Fresh foods help with variety and enrichment. Dark leafy greens, carrots, bell peppers, squash, broccoli, and other bird-safe vegetables are useful staples. Fruit can be offered in smaller amounts because of sugar content. Treats should stay limited, and high-fat seed mixes are best used as training rewards instead of the main diet. Clean water should be available at all times and changed at least daily.

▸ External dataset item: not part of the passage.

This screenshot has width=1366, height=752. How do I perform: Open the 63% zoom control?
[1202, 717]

Food safety matters too. Avoid avocado, chocolate, caffeine, alcohol, onion, and heavily salted or sugary human foods. Store seed and pellets carefully, because moldy feed can contribute to serious illness, including liver problems. If your blue-throated conure is losing weight, refusing pellets, or passing abnormal droppings during a diet change, contact your vet right away.

Exercise & Activity

Blue-throated conures are active, intelligent parrots that need daily movement and mental work. A large cage is important, but it is not enough by itself. Most birds benefit from supervised out-of-cage time every day, along with climbing, chewing, shredding, and foraging opportunities. Without that outlet, many conures become louder, more frustrated, and more likely to develop feather-destructive behavior.

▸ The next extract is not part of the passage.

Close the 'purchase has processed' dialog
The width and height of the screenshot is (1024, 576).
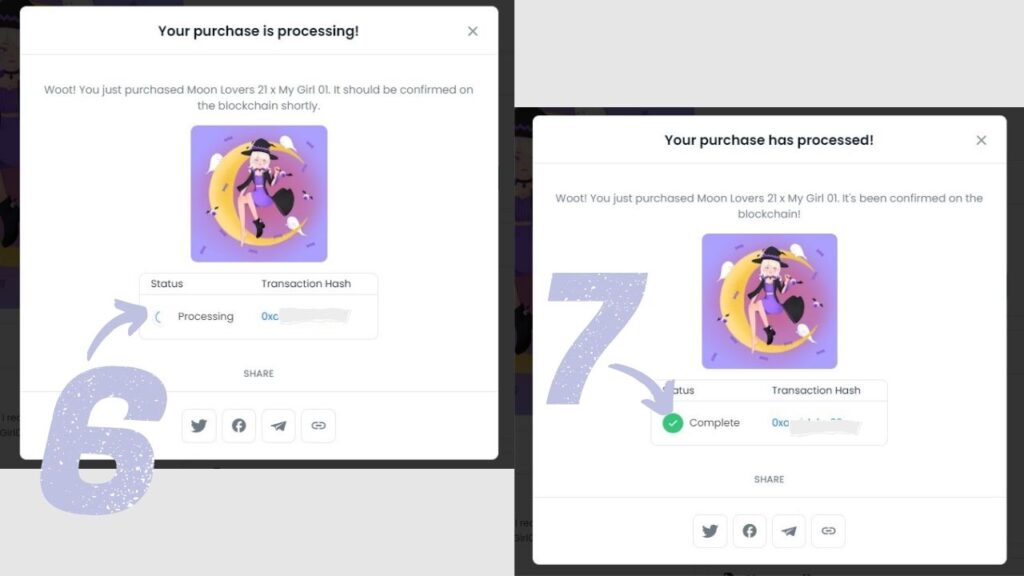(x=981, y=140)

Exercise should include both physical and behavioral enrichment. Rotating toys, puzzle feeders, paper to shred, safe branches, ladders, and training sessions can all help. Short positive-reinforcement sessions are especially useful for channeling energy and building trust. Many conures enjoy target training, step-up practice, and food-based foraging games.

Safety comes first during activity time. Keep birds away from ceiling fans, open water, hot cookware, scented aerosols, and other pets. If your bird seems suddenly exercise-intolerant, breathes with effort, falls from the perch, or stops using one leg or wing normally, see your vet as soon as possible.

Preventive Care

Preventive care for a blue-throated conure starts with an avian veterinarian, not a general assumption that all birds need the same plan. Most healthy adult companion birds should have regular wellness exams, and many avian practices recommend annual visits, with more frequent checks for seniors or birds with chronic disease. A baseline weight history, physical exam, and discussion of diet, droppings, behavior, and home environment can catch problems early.

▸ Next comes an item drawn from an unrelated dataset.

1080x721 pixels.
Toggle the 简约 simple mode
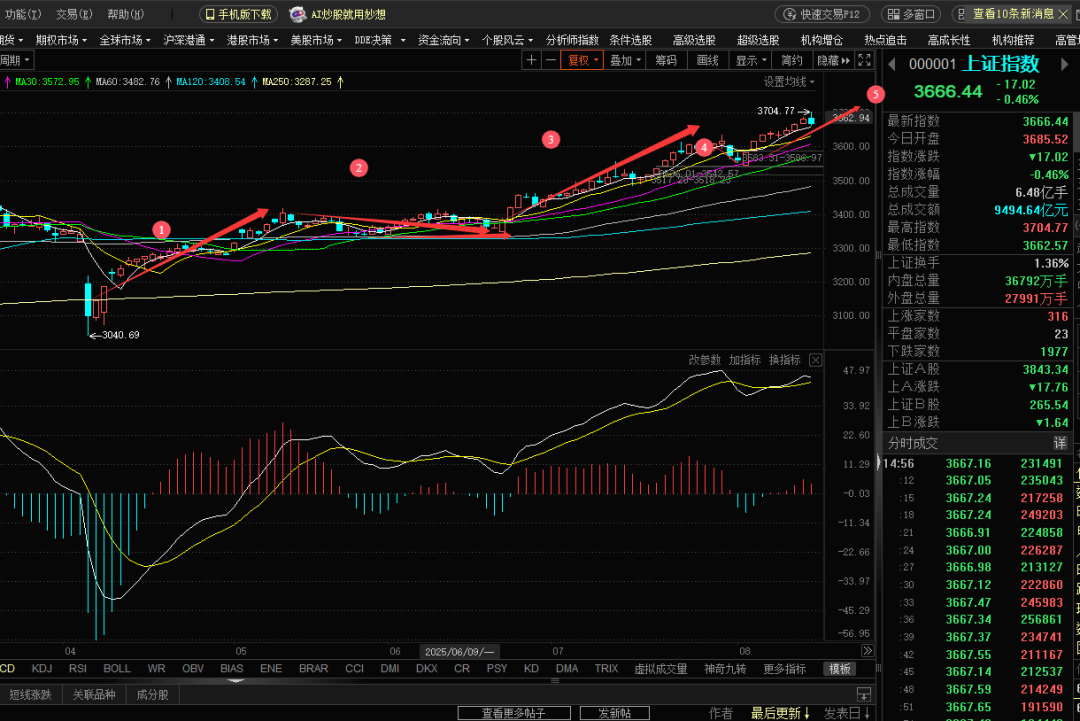(791, 60)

Home prevention matters every day. Use a gram scale to track weight, keep the cage clean and dry, replace worn perches and toys, and avoid smoke, nonstick-fume exposure, strong fragrances, and moldy food. Quarantine any new bird before introduction, because viral and bacterial diseases can spread before obvious signs appear. Good sleep is also preventive care. Most conures need a consistent dark, quiet sleep period each night.

Ask your vet whether your bird would benefit from screening tests such as fecal testing, bloodwork, or infectious disease testing based on age, source, and household exposure. Preventive care is not about doing everything possible at every visit. It is about matching the plan to your bird, your home, and your goals while still protecting health and quality of life.